Extract

How to compute the nth number of a general Fibonacci sequence with matrix multiplication?

Question

If we want to compute the nth Fibonacci number we just power the matrix $M = \left[\begin{array}{cc} 1 & 1 \\ 1 & 0 \end{array}\right]$ $n$ times and we get $M =\left[ \begin{array}{cc} F_{n+1} & F_n \\ F_n & F_{n-1} \end{array}\right]$ But, How should be the elements arranged when I want to find the $n$th term of the fibonnaci series whose starting elements are $a$ and $b$?

Answer 1

If $a_{n} = a_{n-1} + a_{n-2}$, then $$ {\begin{bmatrix} 1 & 1 \\ 1 & 0 \\ \end{bmatrix}}^n \begin{bmatrix} a_1 \\ a_0 \\ \end{bmatrix} = \begin{bmatrix} a_{n+1} \\ a_n \end{bmatrix} $$ for any $a_0, a_1$. Any linear recurrence relation can be solved using matrix exponentiation, e.g., $a_{n}=a_{n-1}-3a_{n-3}+5a_{n-5}-7$. See this blog post: Recurrence relation and matrix exponentiation.

Answer 2

Just multiply your power matrix by the vector $[a,b]$ and you will get the $n+1$th and $n$th terms of your sequence as the resultant vector.

Answer 3

If you have a sequence, say $G_{-1} = a, G_0 = b$, and $G_{n+1} = G_{n} + G_{n-1}$, note that $$\left[\begin{array}{cc} 1 & 1 \\ 1 & 0 \end{array}\right]\cdot\left[\begin{array}{c} G_n \\ G_{n-1} \end{array}\right] = \left[\begin{array}{c} G_n + G_{n-1} \\ G_n \end{array}\right] = \left[\begin{array}{c} G_{n+1} \\ G_n \end{array}\right].$$

Then it isn't too hard to show that $$\left[\begin{array}{cc} 1 & 1 \\ 1 & 0 \end{array}\right]^n\cdot\left[\begin{array}{c} b \\ a \end{array}\right] = \left[\begin{array}{c} G_{n} \\ G_{n-1} \end{array}\right].$$

Raw records
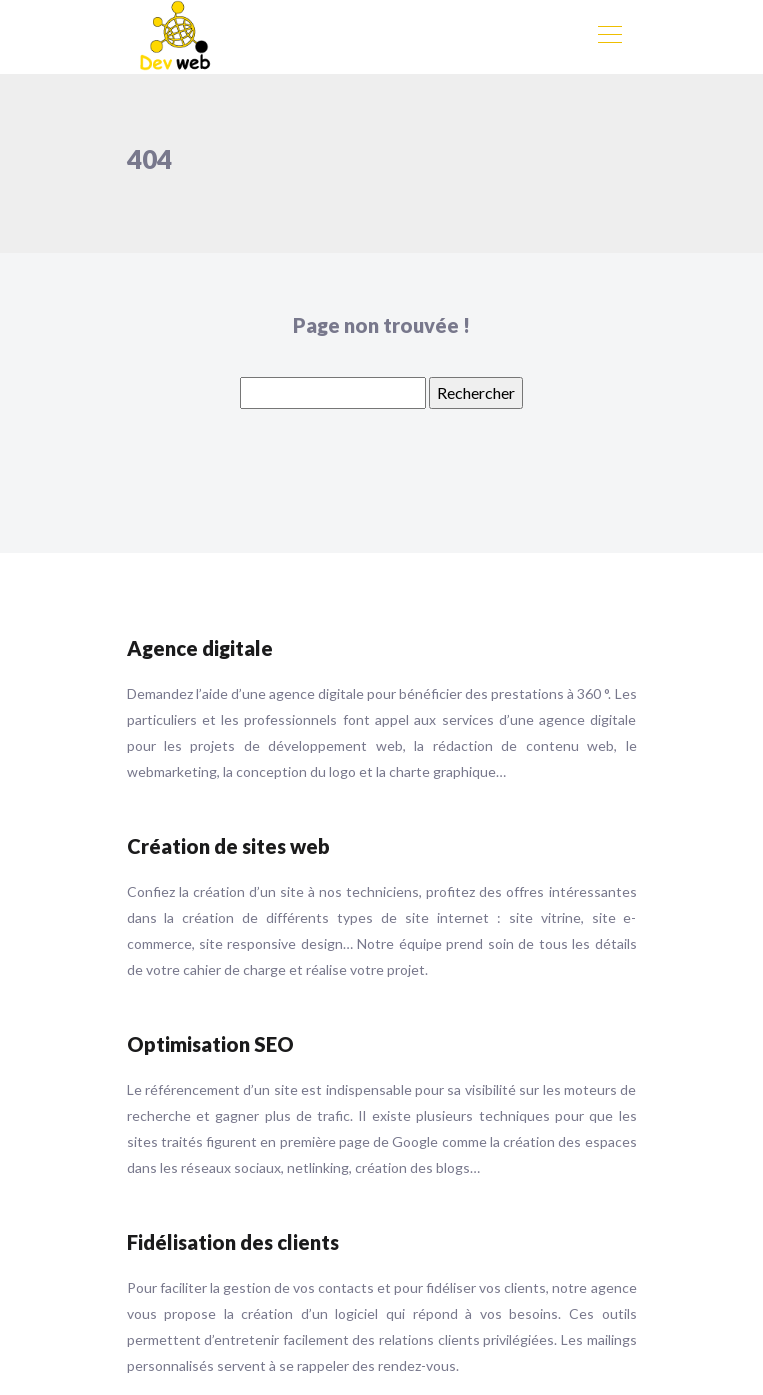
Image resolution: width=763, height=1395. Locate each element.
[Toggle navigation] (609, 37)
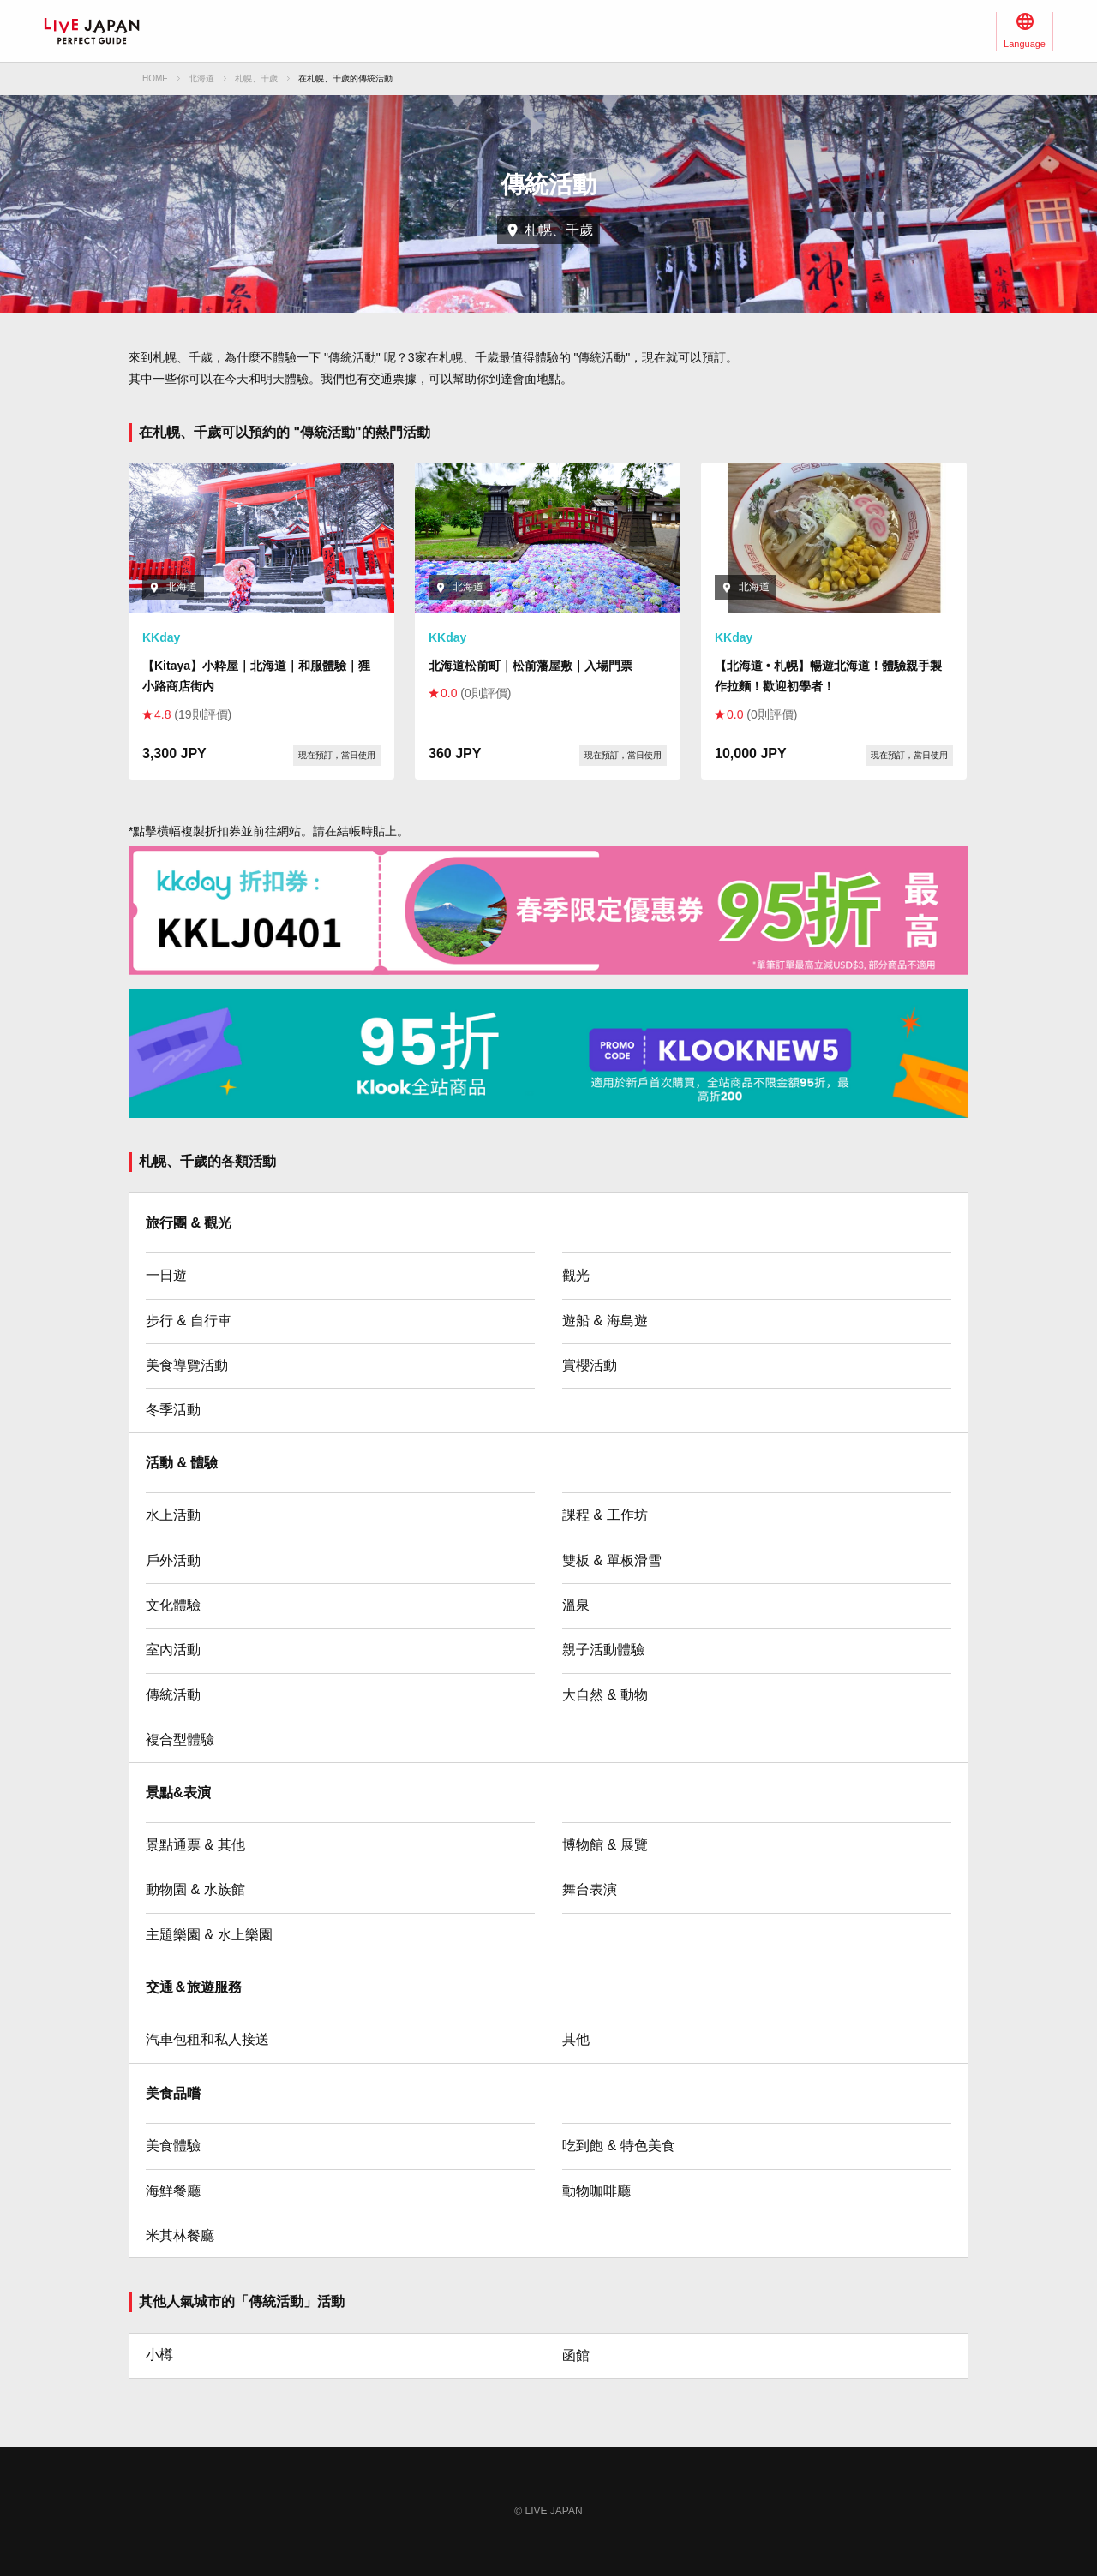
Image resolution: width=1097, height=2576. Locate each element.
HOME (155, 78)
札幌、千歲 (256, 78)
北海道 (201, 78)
---
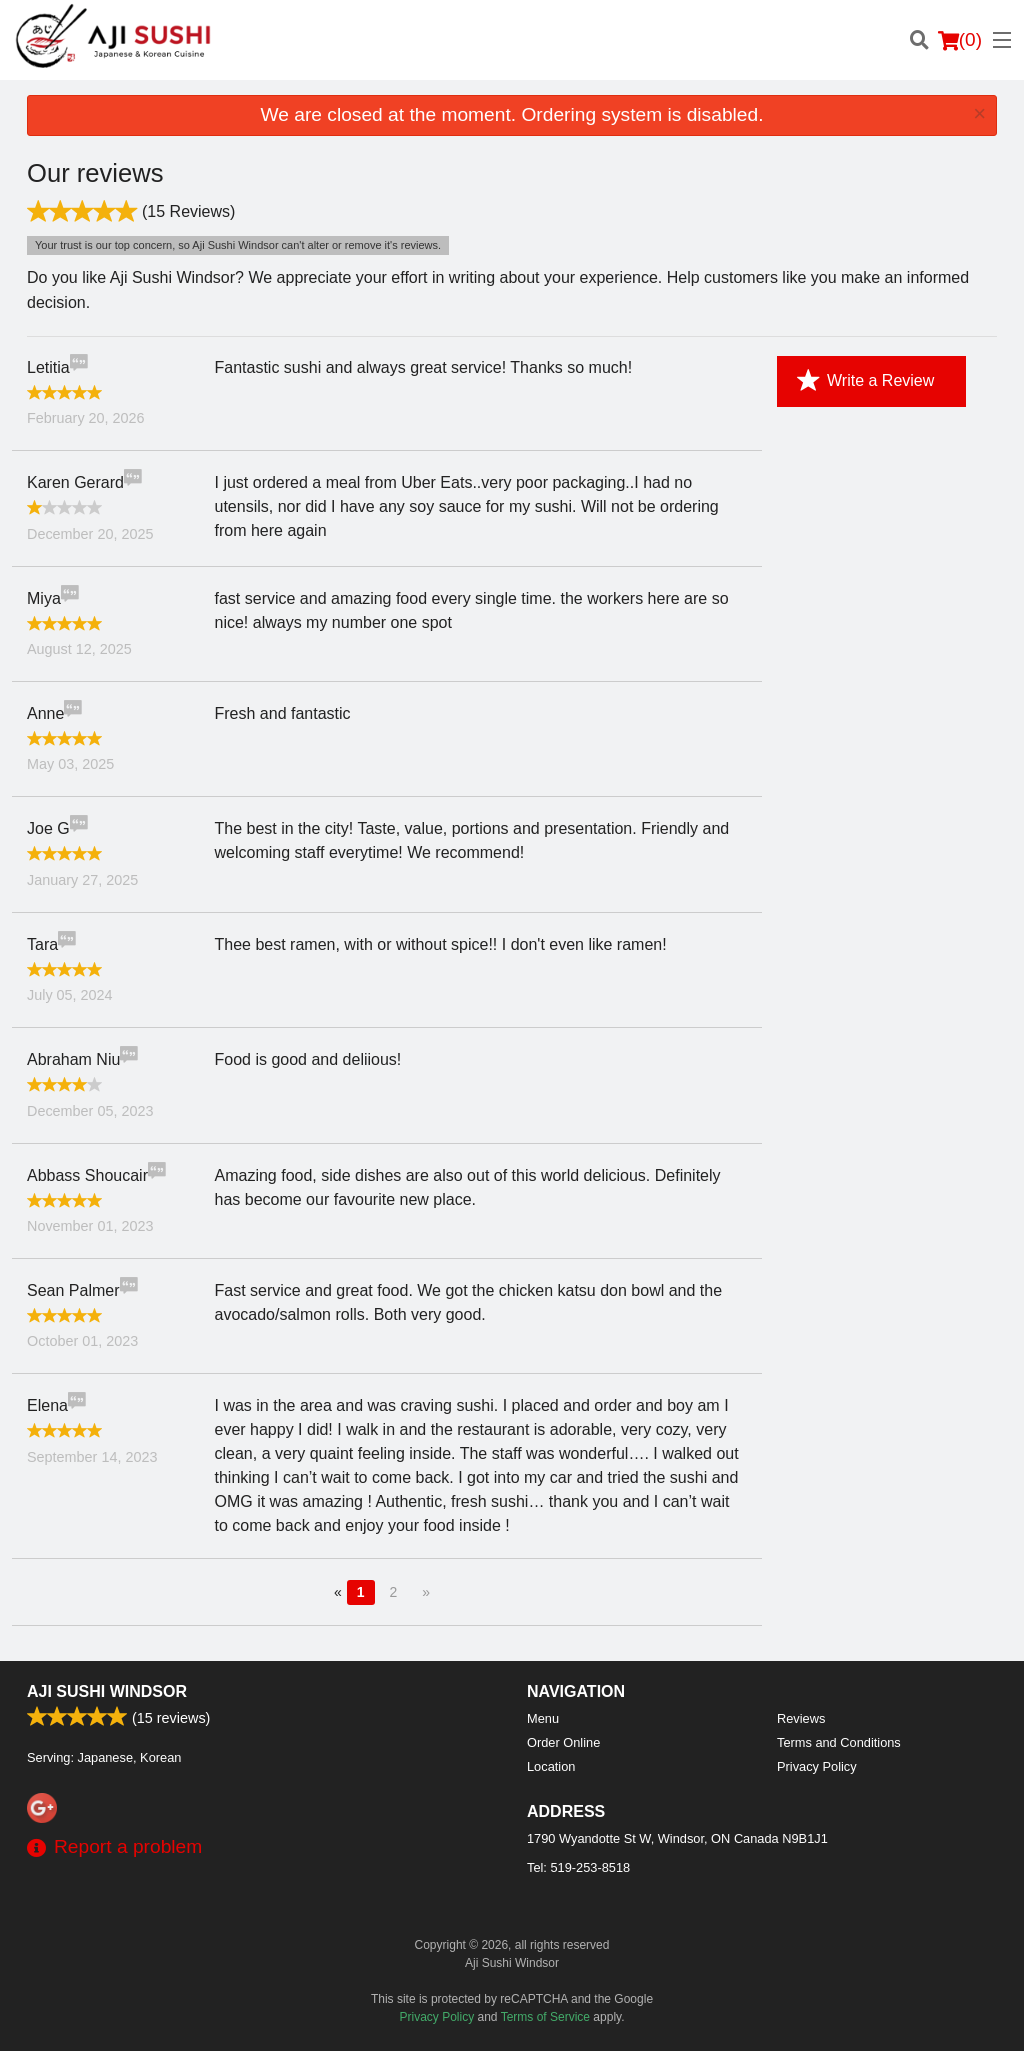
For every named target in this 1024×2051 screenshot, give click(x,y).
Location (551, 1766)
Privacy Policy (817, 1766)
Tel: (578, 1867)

Tasks
• 1. In the Fibonacci matrix thread, what does Answer 2 say to multiply the power matrix by?
• 2. Recast the lines of the records between the line holding "Image resolution: width=763, height=1395." and the line holding "札幌、千歲 (256, 78)", inclusive, as a numbered list, and leave out the pictures.
These records are unrelated to the Fibonacci matrix thread.

Solved problems
• 1. The vector [a, b].

• 2.
1. Image resolution: width=763, height=1395. Locate each element.
2. [Toggle navigation] (609, 37)
3. Image resolution: width=1097, height=2576. Locate each element.
4. HOME (155, 78)
5. 札幌、千歲 (256, 78)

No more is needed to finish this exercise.